"Big or beautiful?" - How Trump's mega bill is tearing the Republican conscience apart

byRainer Hofmann

June 3, 2025

It is a political monument, a monument to overconfidence, baptized with the name of a marketing promise: The One Big Beautiful Bill Act. Donald Trump announced it as a masterpiece of fiscal policy – but within his own ranks, the consensus is crumbling. While the United States' mountain of debt has swollen to nearly 37 trillion dollars, the Senate is now wrestling with a bill that, according to the Congressional Budget Office, may indeed produce savings of 1.5 trillion dollars, but at the same time could cause new debt of over three trillion. Some, like Thomas Massie, even fear a deficit of up to 20 trillion in the next ten years. A masterpiece of self-deception.

At the center of this drama are senators like Rand Paul and Ron Johnson, who are refusing political allegiance to the bill. Their criticism is not quiet, but frontal: the savings are “wimpy and anemic” – bloodless and timid. Paul is demanding cuts in areas previously considered sacrosanct, including Medicaid and Social Security. But it is precisely there that Trump himself draws the red line. For him – and for Missouri Senator Josh Hawley – it would be “morally wrong and politically suicidal” to jeopardize health care for the working poor. A battle is now raging between the two camps, one that is not only ideological but has become personal. Trump himself responded over the weekend – not with arguments, but with an attack. If Rand Paul votes against the bill, the president wrote on Truth Social, “the GREAT people of Kentucky will never forgive him.” A warning that leaves nothing to be desired in clarity - and one that reveals the new face of Republican discipline: dissent is seen as betrayal, fiscal honesty as weakness.

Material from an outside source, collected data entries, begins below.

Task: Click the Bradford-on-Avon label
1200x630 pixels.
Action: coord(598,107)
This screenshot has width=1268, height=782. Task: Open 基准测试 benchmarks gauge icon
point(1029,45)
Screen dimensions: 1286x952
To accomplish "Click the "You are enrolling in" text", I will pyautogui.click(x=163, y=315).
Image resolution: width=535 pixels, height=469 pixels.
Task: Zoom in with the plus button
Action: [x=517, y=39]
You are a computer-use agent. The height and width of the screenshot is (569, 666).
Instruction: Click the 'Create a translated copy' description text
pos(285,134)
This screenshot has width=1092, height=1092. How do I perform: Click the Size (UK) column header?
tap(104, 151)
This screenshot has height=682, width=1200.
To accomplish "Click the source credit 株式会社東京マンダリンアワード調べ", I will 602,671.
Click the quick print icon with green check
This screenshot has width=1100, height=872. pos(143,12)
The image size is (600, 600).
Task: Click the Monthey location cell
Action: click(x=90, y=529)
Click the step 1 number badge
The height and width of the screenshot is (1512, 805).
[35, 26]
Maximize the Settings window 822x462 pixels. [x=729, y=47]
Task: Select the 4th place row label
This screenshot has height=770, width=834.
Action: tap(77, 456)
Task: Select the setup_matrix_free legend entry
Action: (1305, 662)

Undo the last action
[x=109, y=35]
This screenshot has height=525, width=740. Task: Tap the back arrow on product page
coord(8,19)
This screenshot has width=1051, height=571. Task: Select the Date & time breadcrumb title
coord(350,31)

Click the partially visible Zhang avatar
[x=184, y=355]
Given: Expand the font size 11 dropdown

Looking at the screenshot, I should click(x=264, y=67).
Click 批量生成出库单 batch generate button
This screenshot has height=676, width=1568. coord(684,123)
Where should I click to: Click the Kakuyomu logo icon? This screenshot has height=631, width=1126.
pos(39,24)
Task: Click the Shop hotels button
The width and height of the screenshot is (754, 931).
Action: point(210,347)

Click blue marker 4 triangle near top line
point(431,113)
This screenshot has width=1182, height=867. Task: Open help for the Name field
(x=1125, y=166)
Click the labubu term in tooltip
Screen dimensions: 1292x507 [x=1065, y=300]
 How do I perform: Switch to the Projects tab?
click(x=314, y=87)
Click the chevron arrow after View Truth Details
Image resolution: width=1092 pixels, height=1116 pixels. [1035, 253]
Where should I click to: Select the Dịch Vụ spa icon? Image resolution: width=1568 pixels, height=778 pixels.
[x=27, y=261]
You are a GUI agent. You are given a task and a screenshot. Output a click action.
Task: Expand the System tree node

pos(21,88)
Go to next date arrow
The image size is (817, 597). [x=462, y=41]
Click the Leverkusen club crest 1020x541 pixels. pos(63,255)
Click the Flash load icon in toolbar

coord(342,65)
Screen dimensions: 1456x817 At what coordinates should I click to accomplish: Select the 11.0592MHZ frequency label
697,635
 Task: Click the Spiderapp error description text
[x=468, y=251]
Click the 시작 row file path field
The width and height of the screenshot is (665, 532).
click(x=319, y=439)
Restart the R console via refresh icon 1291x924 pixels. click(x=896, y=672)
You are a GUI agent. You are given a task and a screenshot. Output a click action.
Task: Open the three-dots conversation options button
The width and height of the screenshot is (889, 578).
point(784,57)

But the administration's numbers are also on shaky ground. Press Secretary Karoline Leavitt recently presented her own calculation: 1.6 trillion dollars in savings over ten years - the largest savings ever passed on Capitol Hill. The difference from the Congressional Budget Office’s analysis? Leavitt simply called its assumptions “shoddy” - sloppy - and the entire methodology bipartisanly inadequate. A remarkable delegitimization of an institution on which Congress has relied for decades. Meanwhile, the tone in the Senate is intensifying. Three dissenting votes could sink the bill - and Rand Paul already speaks of four. Should the text be amended, the draft would have to return to the House of Representatives, where it was previously passed by only one vote. A path back that is as dangerous as the one forward. Speaker Mike Johnson assures that the bill will not increase the debt, yet at the same time it provides for a raise of the debt ceiling by four trillion dollars - the highest jump in U.S. history. “The GOP will own the debt,” Paul says, voicing what many are only thinking.

Even Elon Musk has now distanced himself from the architecture of the bill. The tech billionaire, whose special adviser role at the White House ended after 130 days, said in an interview with CBS: “A bill can be big or it can be beautiful. But I don't know if it can be both.” It is a gentle but clearly worded rejection - of a bill that offers more pathos than substance. What remains is a spectacle of political self-deception. Trump is trying to score points with gigantism - with a bill that simulates greatness and claims beauty. But the foundation is porous. The party is torn within itself, between applause machinery and economic reality, between loyalty to the president and responsibility to future generations. Perhaps Senator Ron Johnson said it most clearly: “I'm trying to interject reality. I'm trying to interject facts and figures. And they're on my side.” Whether that's enough - in an era that confuses greatness with power and truth with sentiment - remains to be seen.